Saved data entries:

+===+

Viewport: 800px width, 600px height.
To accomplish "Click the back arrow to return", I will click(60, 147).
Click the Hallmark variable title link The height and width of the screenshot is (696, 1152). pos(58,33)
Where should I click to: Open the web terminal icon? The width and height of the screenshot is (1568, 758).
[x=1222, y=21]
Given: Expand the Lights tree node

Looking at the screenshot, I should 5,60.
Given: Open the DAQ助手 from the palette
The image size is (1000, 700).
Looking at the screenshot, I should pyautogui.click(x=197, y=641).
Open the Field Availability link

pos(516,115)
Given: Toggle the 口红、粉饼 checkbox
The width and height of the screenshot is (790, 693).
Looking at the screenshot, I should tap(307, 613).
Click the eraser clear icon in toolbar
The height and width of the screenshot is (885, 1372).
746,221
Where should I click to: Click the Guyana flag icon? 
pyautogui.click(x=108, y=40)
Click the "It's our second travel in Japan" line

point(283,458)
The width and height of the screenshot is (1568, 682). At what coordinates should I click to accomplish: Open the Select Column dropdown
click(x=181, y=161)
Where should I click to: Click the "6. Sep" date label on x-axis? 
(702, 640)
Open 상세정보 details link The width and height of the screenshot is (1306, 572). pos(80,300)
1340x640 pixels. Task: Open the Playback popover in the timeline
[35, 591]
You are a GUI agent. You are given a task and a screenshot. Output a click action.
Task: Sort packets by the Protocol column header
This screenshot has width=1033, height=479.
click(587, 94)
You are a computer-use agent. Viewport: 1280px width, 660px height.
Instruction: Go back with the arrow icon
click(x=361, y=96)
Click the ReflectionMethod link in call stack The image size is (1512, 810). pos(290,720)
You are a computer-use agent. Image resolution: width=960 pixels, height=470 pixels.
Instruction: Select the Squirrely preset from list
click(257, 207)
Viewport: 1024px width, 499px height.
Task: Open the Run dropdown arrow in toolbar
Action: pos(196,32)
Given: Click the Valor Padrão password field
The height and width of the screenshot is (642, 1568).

+===+

**INSTRUCTIONS TO FOLLOW**
Within the records above, each line containing "computer" is to be returned.

**SOLUTION FOR THIS PROBLEM**
You are a computer-use agent. Viewport: 1280px width, 660px height.
You are a computer-use agent. Image resolution: width=960 pixels, height=470 pixels.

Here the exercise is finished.